TEXTE À LIRE -
- - - - - - -

Pas encore
vu les vidéos mais lu l’article.
Finalement,
qu’est-ce une religion ? Et pour aller plus loin : qu’est ce qu’une
idéologie au sens large ? Est-ce une étiquette dont on se réclame, est- ce
un système d’idée et une représentation du monde précise ou est-ce autre
chose ? Si c’est une étiquette, des personnes avec des conceptions très différentes
voire opposées peuvent se réclamer de la même idéologie. Si c’est un système d’idée
spécifique alors n’existe-t-il pas autant d’idéologies que d’individus ? Ces
deux premières hypothèses excluent le monisme idéologique sur lequel va s’appuyer
l’essentialisme. Maintenant, si les idéologies sont autre chose qui justifierait
l’essentialisme, il faut nous expliquer ce qu’elles sont.

- - - - - - -

DONNÉES SOURCES -
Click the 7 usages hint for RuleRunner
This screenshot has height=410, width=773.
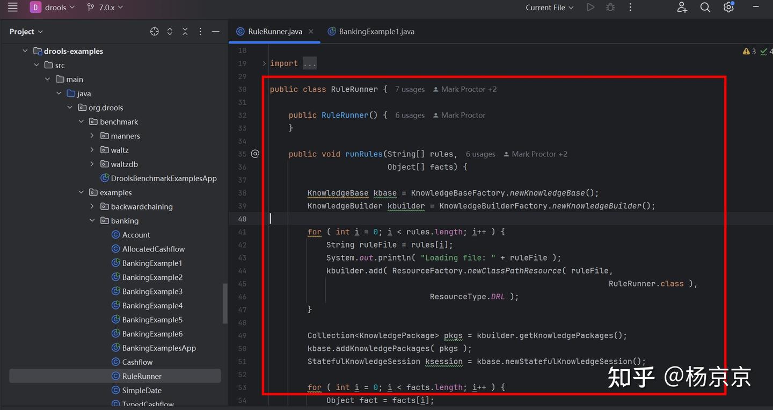410,90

- - - - - - -

CONSIGNES -
- A) Répondez aux questions suivantes sur le texte consacré à la notion d'idéologie :
(i) Qu'est-ce qui n'a pas encore été vu, d'après la première phrase ?
(ii) Si une idéologie est une étiquette, que peuvent faire des personnes aux conceptions très différentes ?
(iii) Sur quoi l'essentialisme va-t-il s'appuyer ?
- B) Rédigez la suite du texte consacré à la notion d'idéologie, à partir de sa dernière phrase.

CORRIGÉ -
- A)
(i) Les vidéos.
(ii) Elles peuvent se réclamer de la même idéologie, même si leurs conceptions sont opposées.
(iii) Sur le monisme idéologique.

- B)
Jusqu’à cette
explication, pour ma part, les raisonnements essentialisant les idéologies ne
seront que pures incantations sans le plus léger argument solide et roulant tout
entier sur le désir que ce l’on pense est vrai. Et j’admets sans peine que ces
raisonnements sont excitants intellectuellement, ils s’appuient parfois sur des
systèmes métaphysiques qui ont une forte logique interne. Leur problème c’est qu’ils
ne résistent pas à la confrontation aux faits ( à moins de partir dans des
biais de confirmations d’hypothèses de ouf).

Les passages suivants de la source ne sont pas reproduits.